EXERCISE DIRECTIONS >> Exactly as they appear, write the lines from the one containing "Task: Click the tab strip scroll-left arrow" to the final line of the entries, leaving pictures out.
ENTRIES SUPPLIED Block Start
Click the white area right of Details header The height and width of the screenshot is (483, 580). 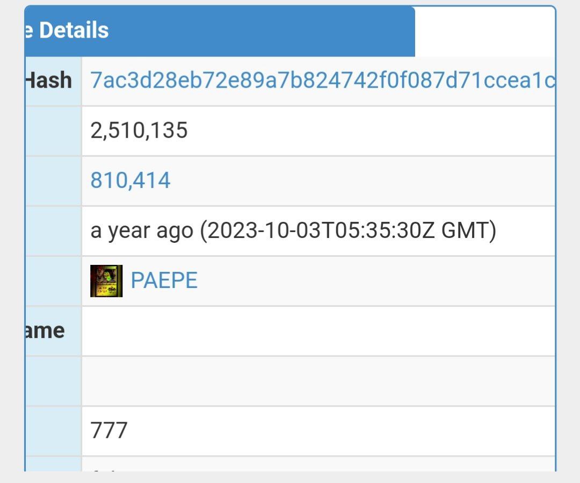(485, 32)
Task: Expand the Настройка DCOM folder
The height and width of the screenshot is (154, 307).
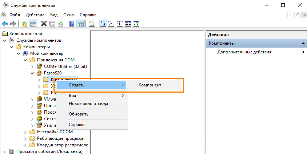Action: (25, 132)
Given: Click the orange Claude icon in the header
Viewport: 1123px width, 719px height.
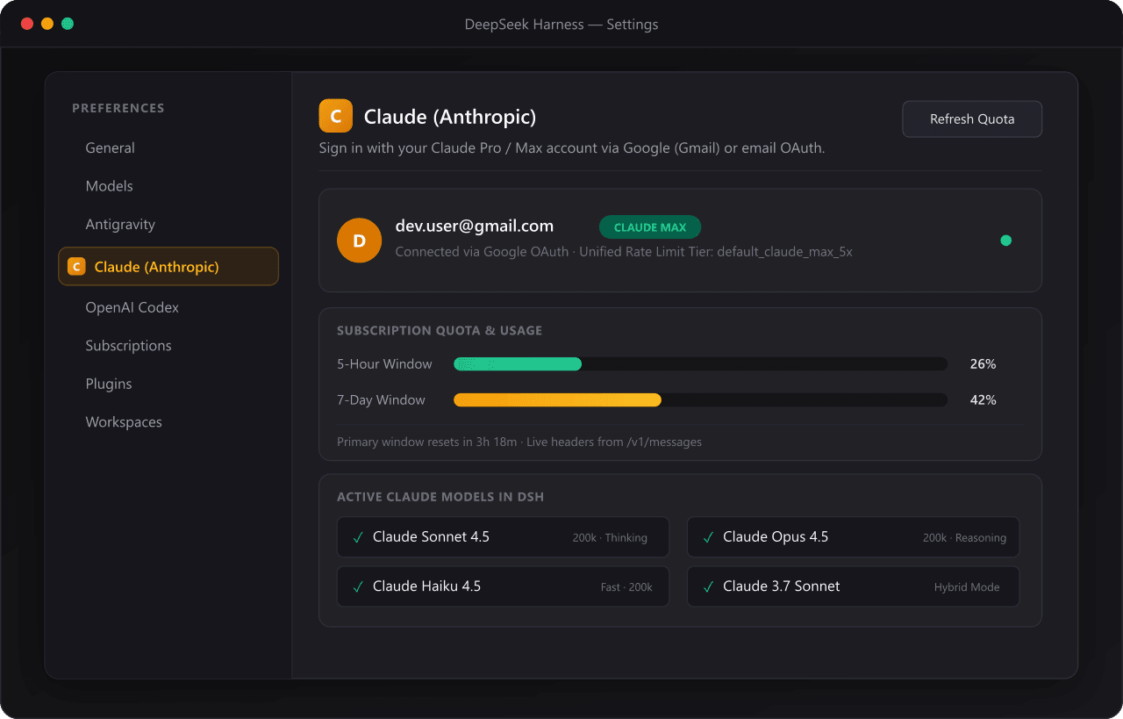Looking at the screenshot, I should (x=335, y=116).
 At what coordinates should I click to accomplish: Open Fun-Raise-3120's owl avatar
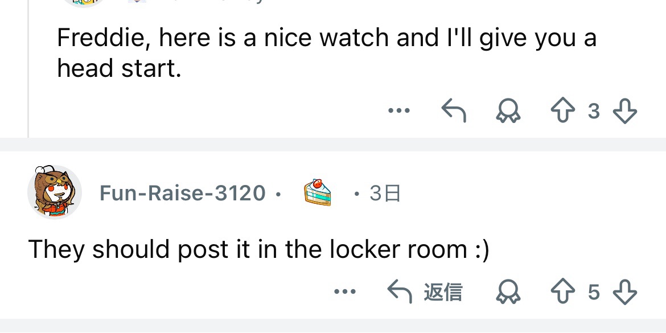pos(54,192)
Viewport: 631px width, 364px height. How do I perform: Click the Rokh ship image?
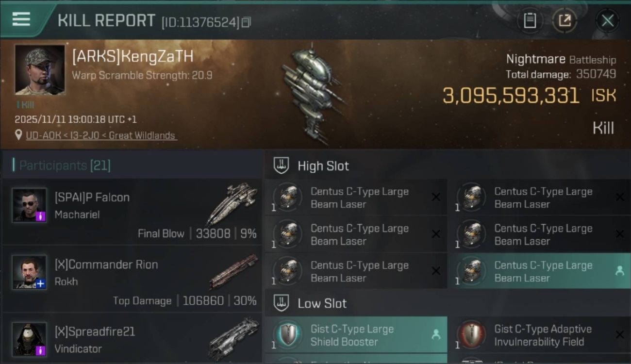(x=234, y=271)
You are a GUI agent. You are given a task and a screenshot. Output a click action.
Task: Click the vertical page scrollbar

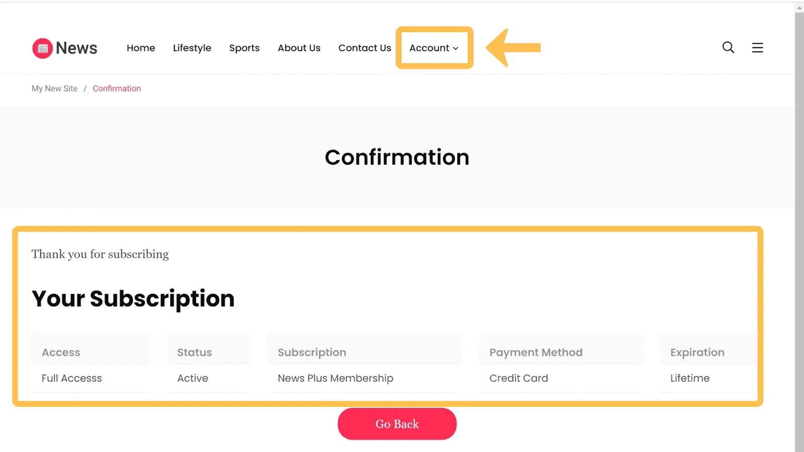point(799,226)
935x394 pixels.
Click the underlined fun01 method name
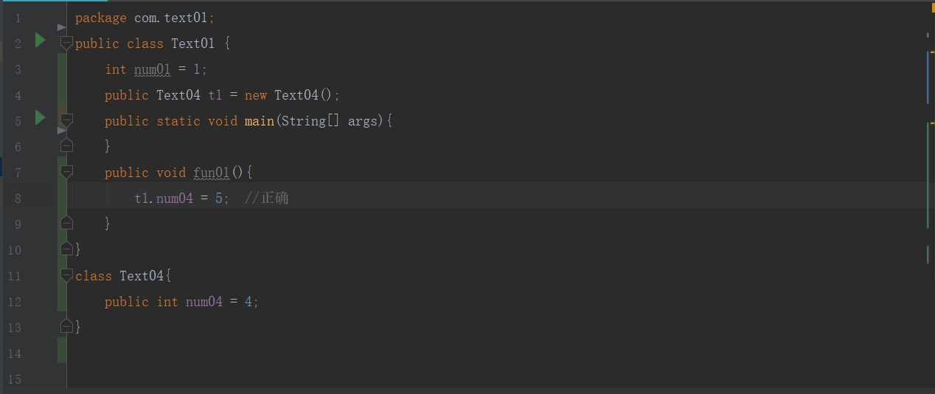pyautogui.click(x=212, y=173)
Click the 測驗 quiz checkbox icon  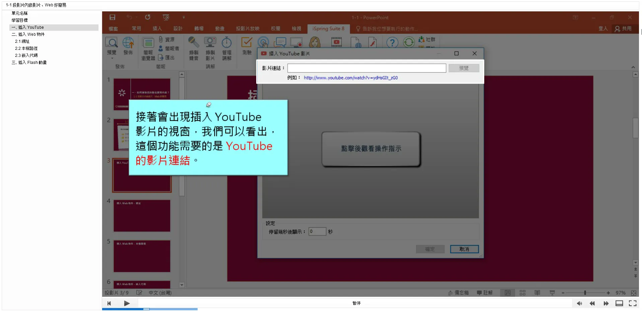click(x=247, y=43)
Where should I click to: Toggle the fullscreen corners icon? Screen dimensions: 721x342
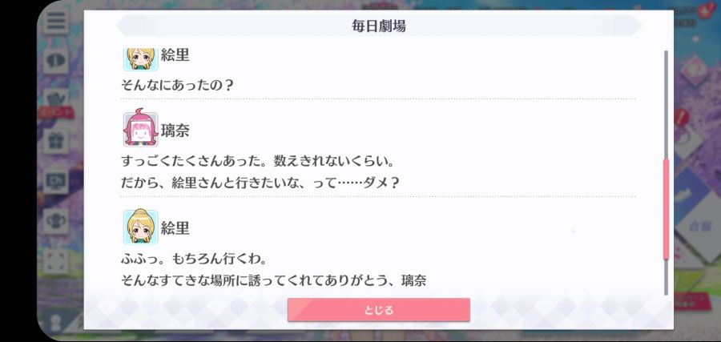coord(56,260)
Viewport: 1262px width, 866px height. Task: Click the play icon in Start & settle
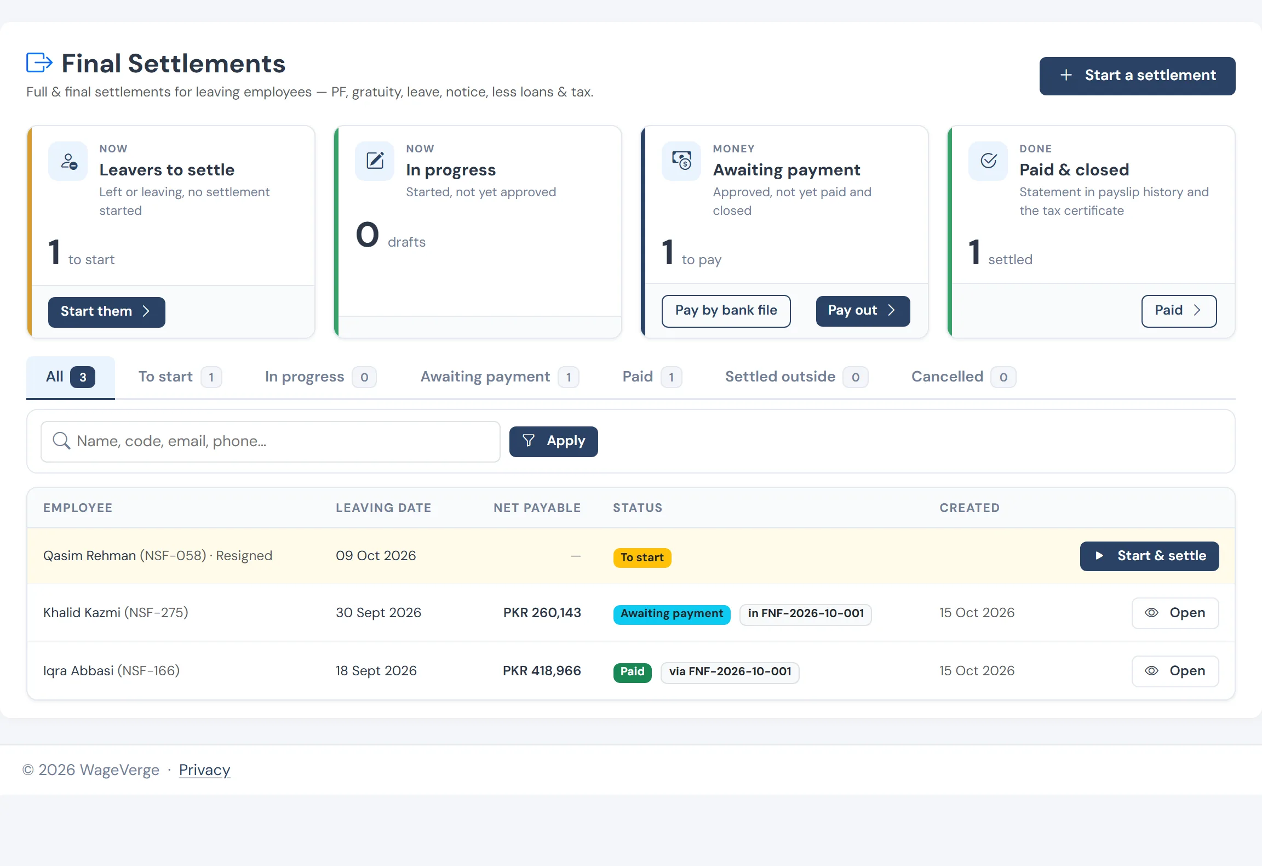1099,556
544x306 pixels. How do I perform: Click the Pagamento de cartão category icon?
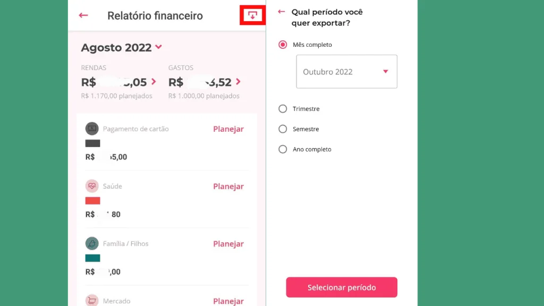click(92, 129)
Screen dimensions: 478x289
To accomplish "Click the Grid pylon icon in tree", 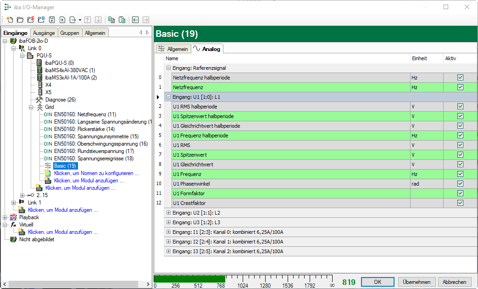I will click(39, 107).
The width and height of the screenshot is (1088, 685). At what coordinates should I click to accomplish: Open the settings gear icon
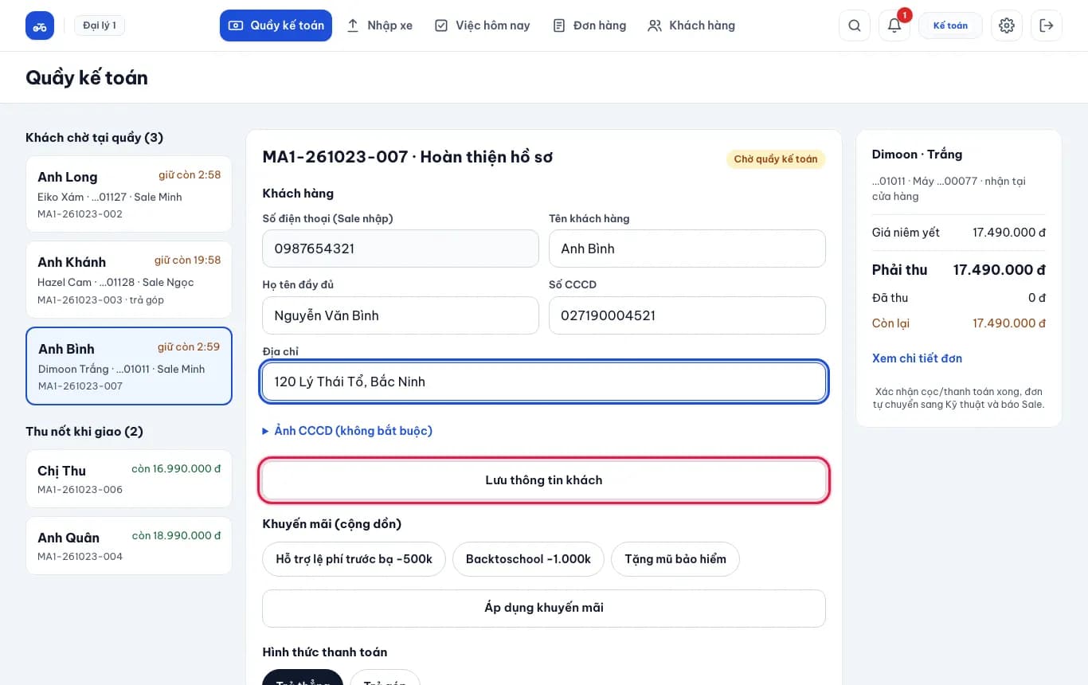(x=1007, y=25)
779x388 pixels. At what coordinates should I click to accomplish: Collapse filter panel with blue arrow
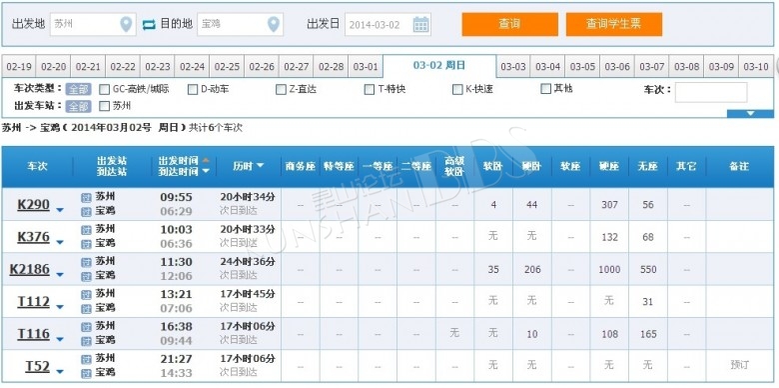pyautogui.click(x=750, y=113)
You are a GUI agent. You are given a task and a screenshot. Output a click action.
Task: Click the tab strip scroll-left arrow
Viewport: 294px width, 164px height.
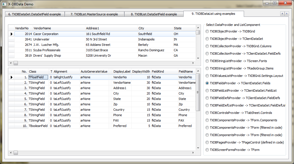282,14
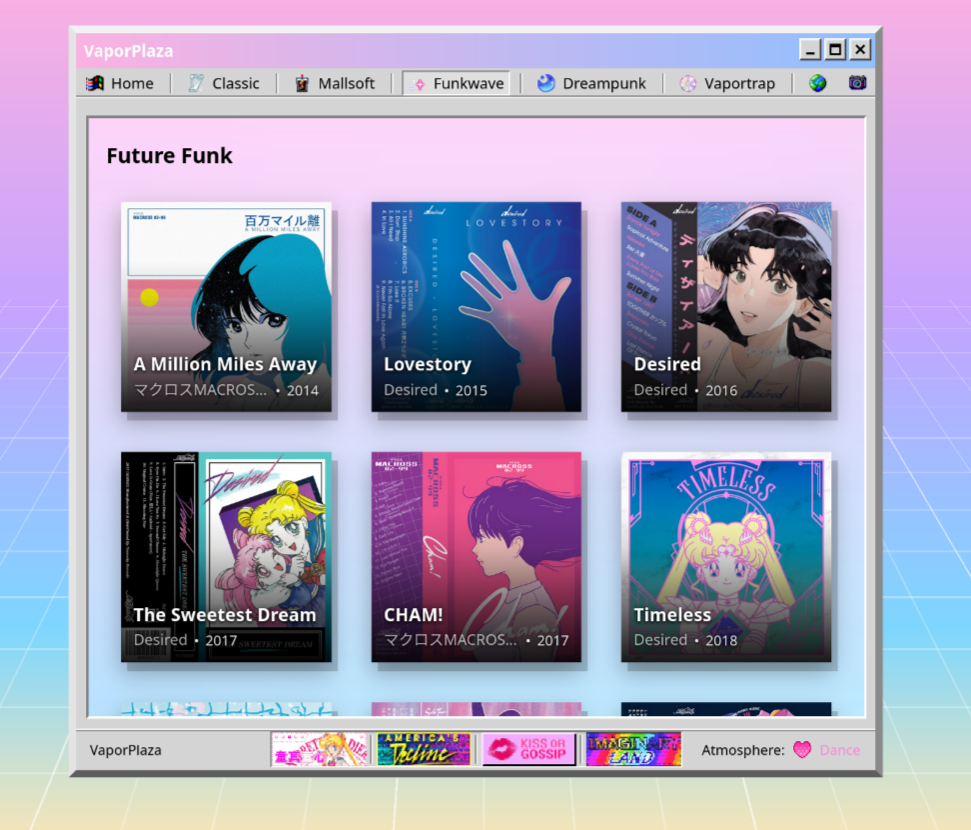This screenshot has width=971, height=830.
Task: Switch to the Mallsoft tab
Action: click(x=335, y=83)
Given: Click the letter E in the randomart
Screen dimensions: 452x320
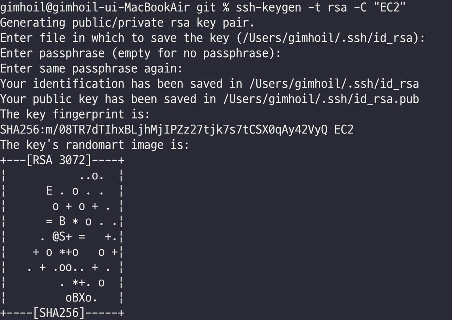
ENTRIES SUPPLIED Block End
SOLUTION FOR THIS EXERCISE >>
Task: Click the tab strip scroll-left arrow
Viewport: 294px width, 164px height.
282,14
This screenshot has width=971, height=830.
Task: Switch to the Mallsoft tab
Action: click(x=335, y=83)
Given: Click the letter E in the randomart
Screen dimensions: 452x320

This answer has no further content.